▶ _Screenshot grounding data_

☆ ☆ ☆ ☆ ☆

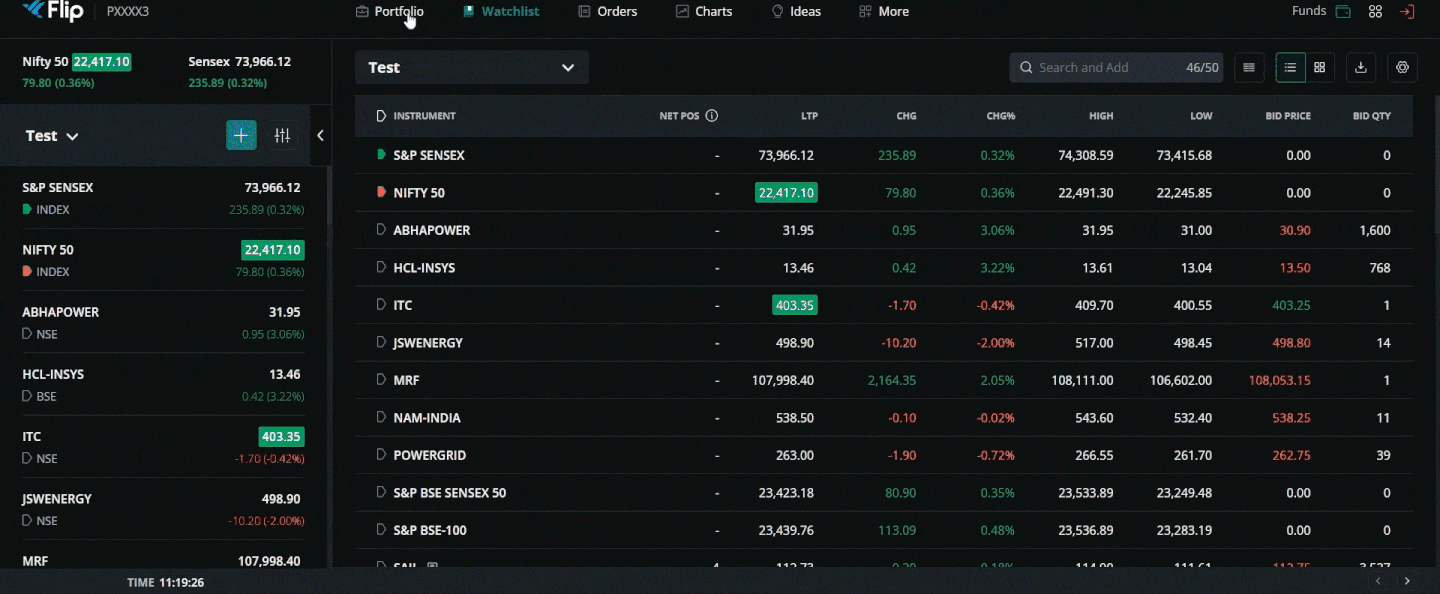Viewport: 1440px width, 594px height.
Task: Click the Search and Add field
Action: (1100, 68)
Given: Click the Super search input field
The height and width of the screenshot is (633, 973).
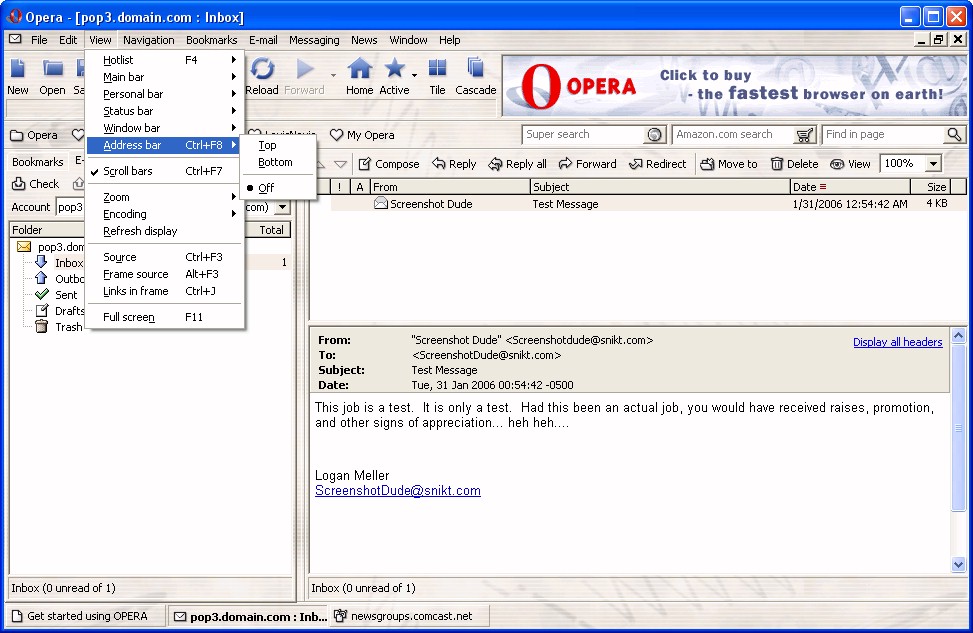Looking at the screenshot, I should click(583, 135).
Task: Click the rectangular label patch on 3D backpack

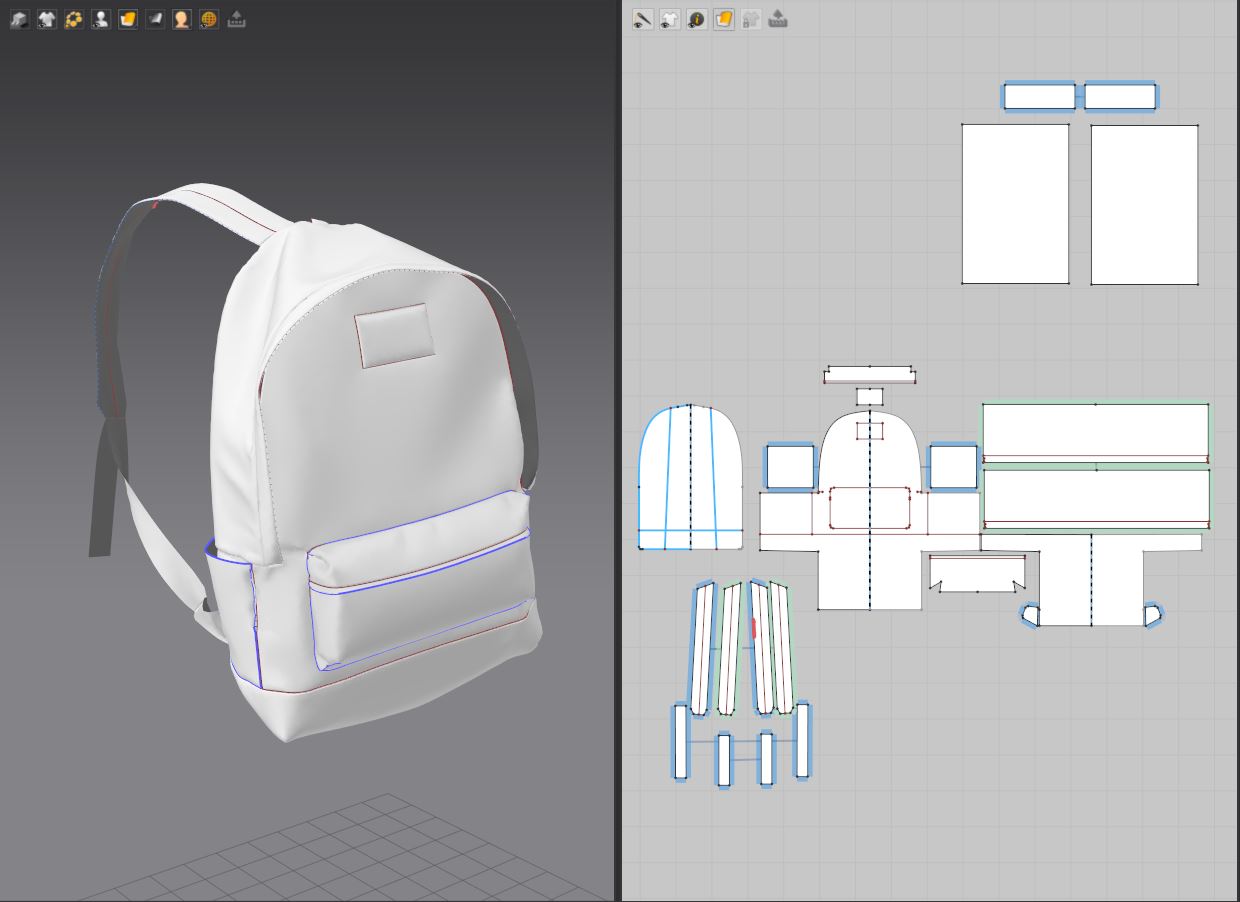Action: tap(395, 334)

☆ ☆ ☆ ☆ ☆

▶ _Exercise details_
Nothing but the lines from the one with "Given: Click the Super search input field" through the last line of the records should appear in your answer, each exactly as written and without pictures.

▶ _Output of the exercise_
Given: Click the Super search input field
The height and width of the screenshot is (633, 973).
Looking at the screenshot, I should click(583, 135).
Task: Click the rectangular label patch on 3D backpack

Action: tap(395, 334)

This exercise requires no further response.